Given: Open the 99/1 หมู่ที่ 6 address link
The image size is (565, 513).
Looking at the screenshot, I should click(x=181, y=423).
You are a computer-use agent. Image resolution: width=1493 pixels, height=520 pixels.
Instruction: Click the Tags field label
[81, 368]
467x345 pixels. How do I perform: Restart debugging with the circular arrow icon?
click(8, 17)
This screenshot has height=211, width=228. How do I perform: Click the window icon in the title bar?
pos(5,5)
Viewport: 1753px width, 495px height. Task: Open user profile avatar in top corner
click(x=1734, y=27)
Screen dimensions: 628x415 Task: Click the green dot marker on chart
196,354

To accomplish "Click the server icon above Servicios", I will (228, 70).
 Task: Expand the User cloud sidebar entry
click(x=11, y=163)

------

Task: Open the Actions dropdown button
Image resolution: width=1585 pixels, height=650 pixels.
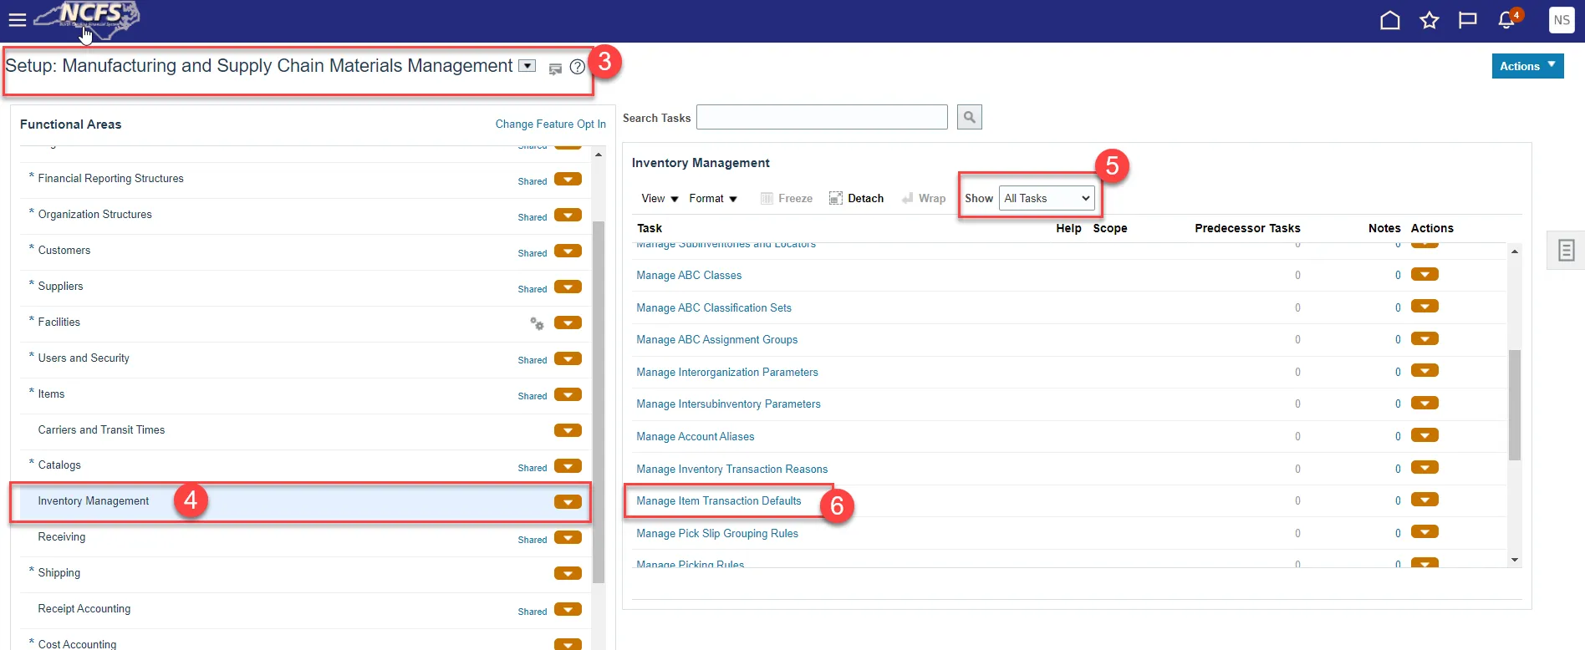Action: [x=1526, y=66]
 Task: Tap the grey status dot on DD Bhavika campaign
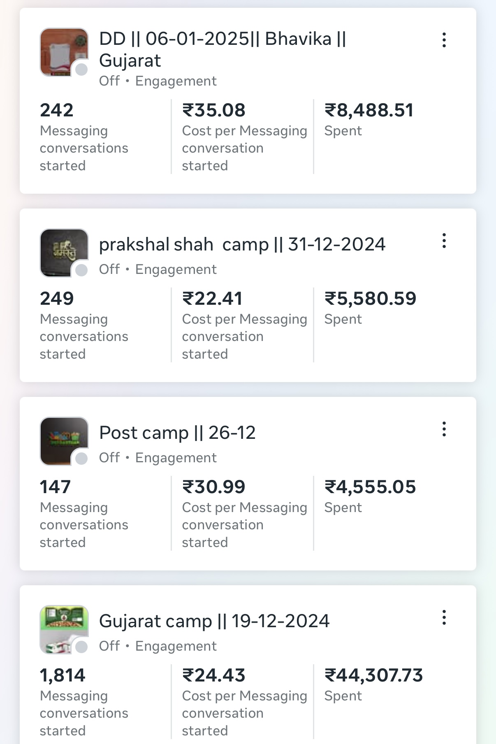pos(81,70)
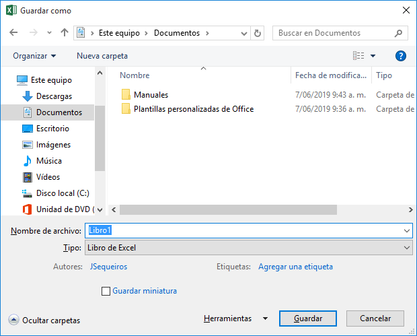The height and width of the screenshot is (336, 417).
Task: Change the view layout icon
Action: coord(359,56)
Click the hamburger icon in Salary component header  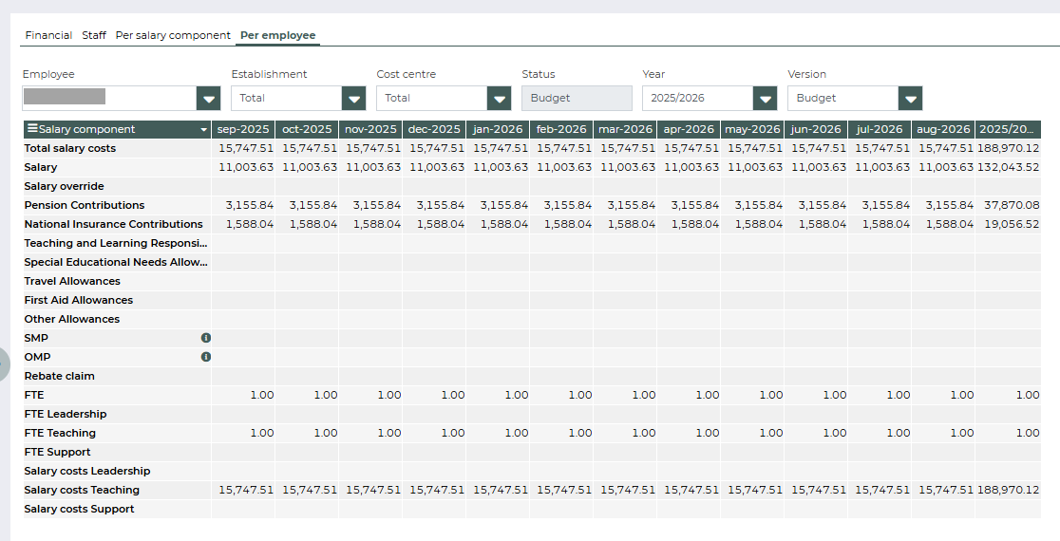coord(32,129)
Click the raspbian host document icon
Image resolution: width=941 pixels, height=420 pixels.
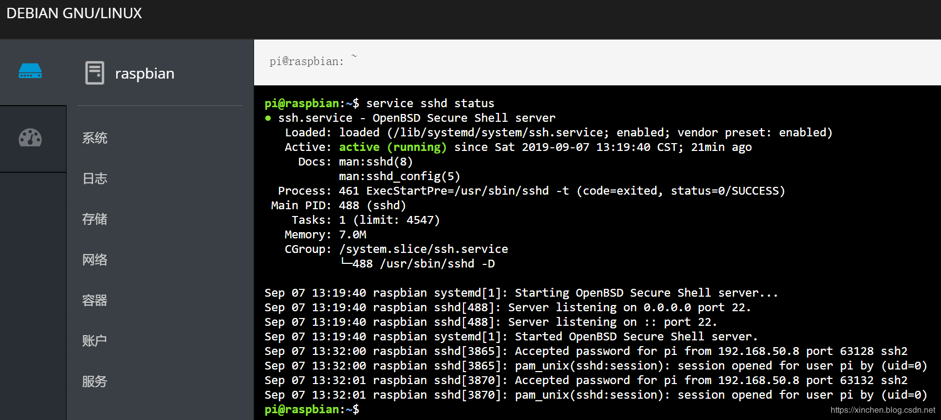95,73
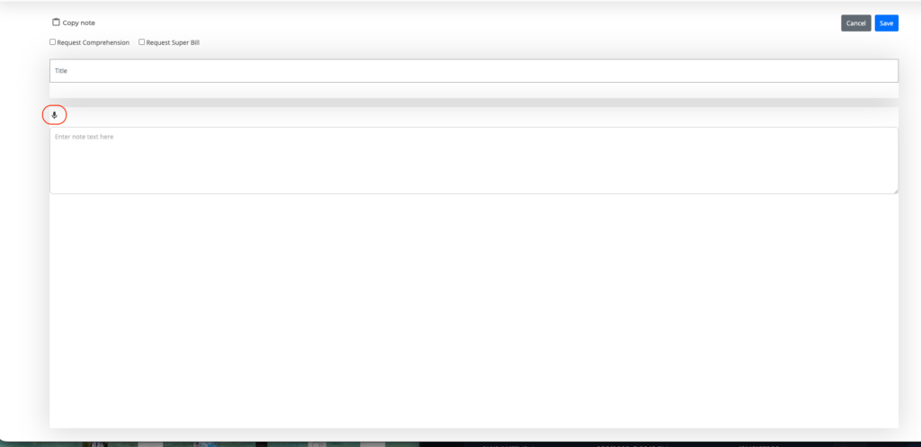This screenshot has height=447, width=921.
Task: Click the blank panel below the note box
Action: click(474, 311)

------

# What to work on:
The answer is the run of lines above from the line containing "Given: Open the 99/1 หมู่ที่ 6 address link" through the line containing "You are a computer-use", copied exactly and alone.

# Response for this exercise:
Given: Open the 99/1 หมู่ที่ 6 address link
The image size is (565, 513).
Looking at the screenshot, I should click(x=181, y=423).
You are a computer-use agent. Image resolution: width=1493 pixels, height=520 pixels.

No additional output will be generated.